## ABOUT THIS EXERCISE
Please set down, with no changes, every line of the material below from the one containing "1372x892 pixels. Task: Collapse" through the end. Skip the pictures.

## DATA FOR PROCESSING
━━━━━━━━━━━━━━━━
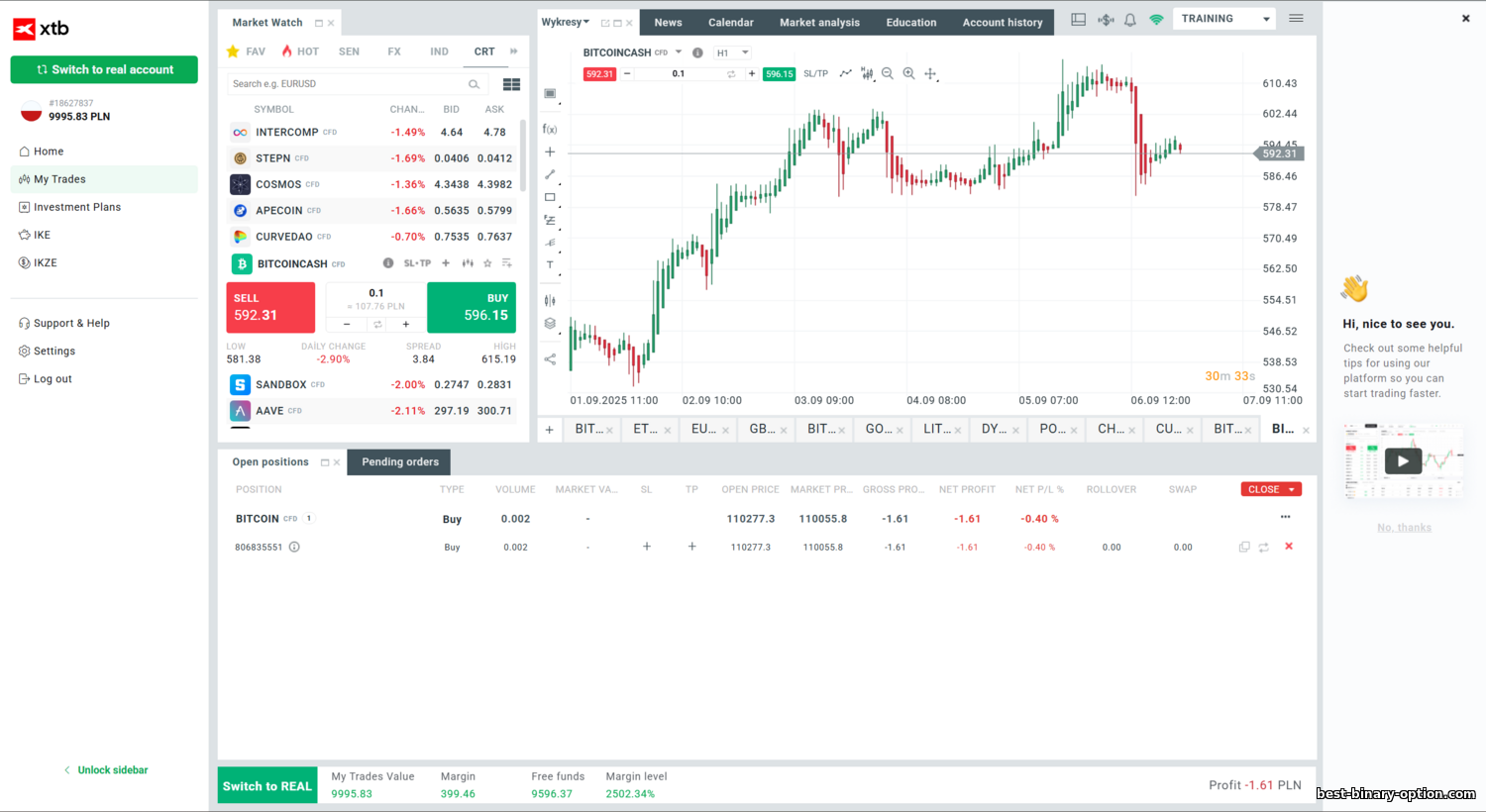Open the Market analysis tab
This screenshot has height=812, width=1486.
[x=819, y=23]
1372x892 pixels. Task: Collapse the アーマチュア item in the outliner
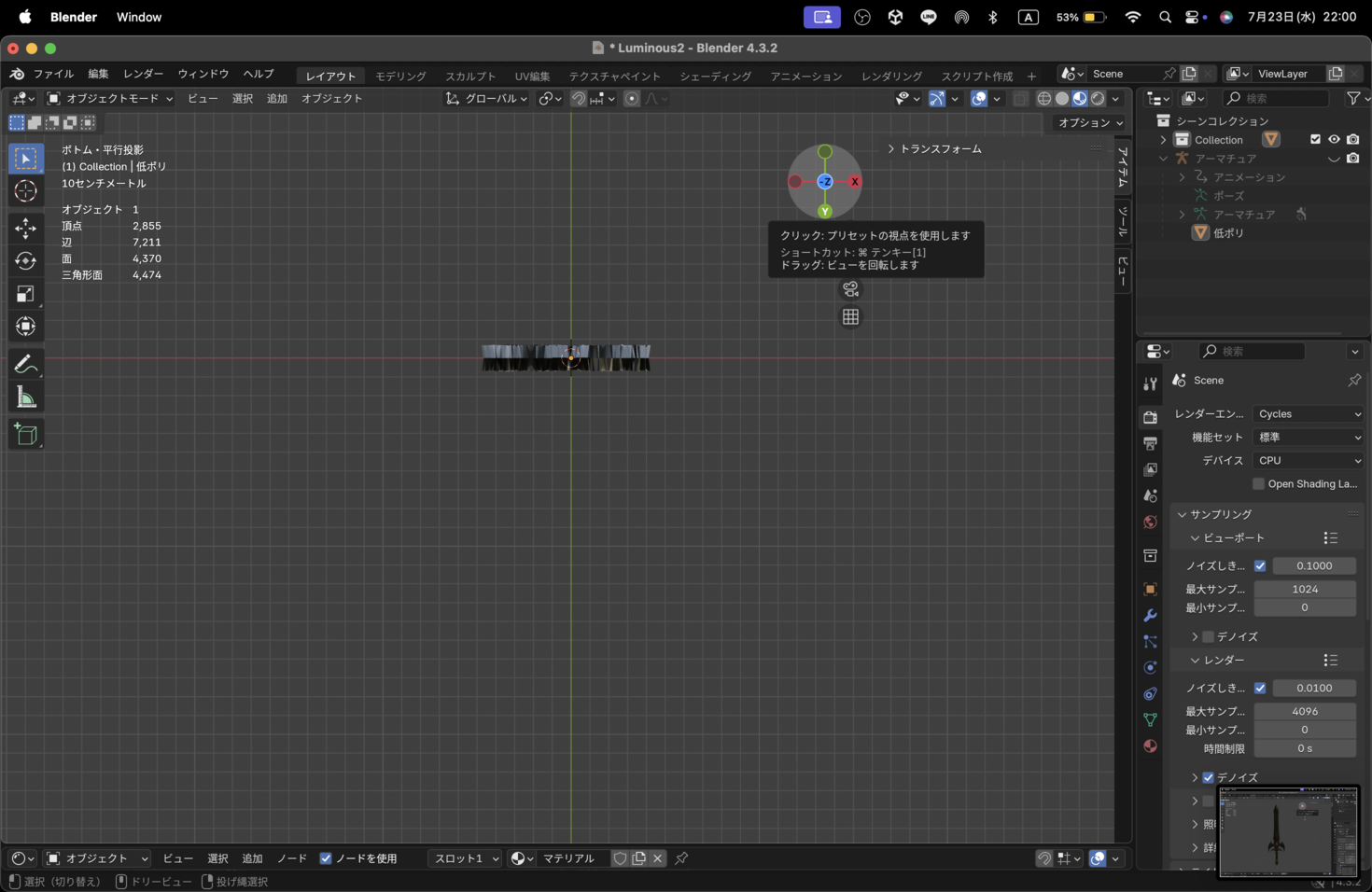1163,158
━━━━━━━━━━━━━━━━
## YOUR RESPONSE
1372x892 pixels. Task: Collapse the アーマチュア item in the outliner
1163,158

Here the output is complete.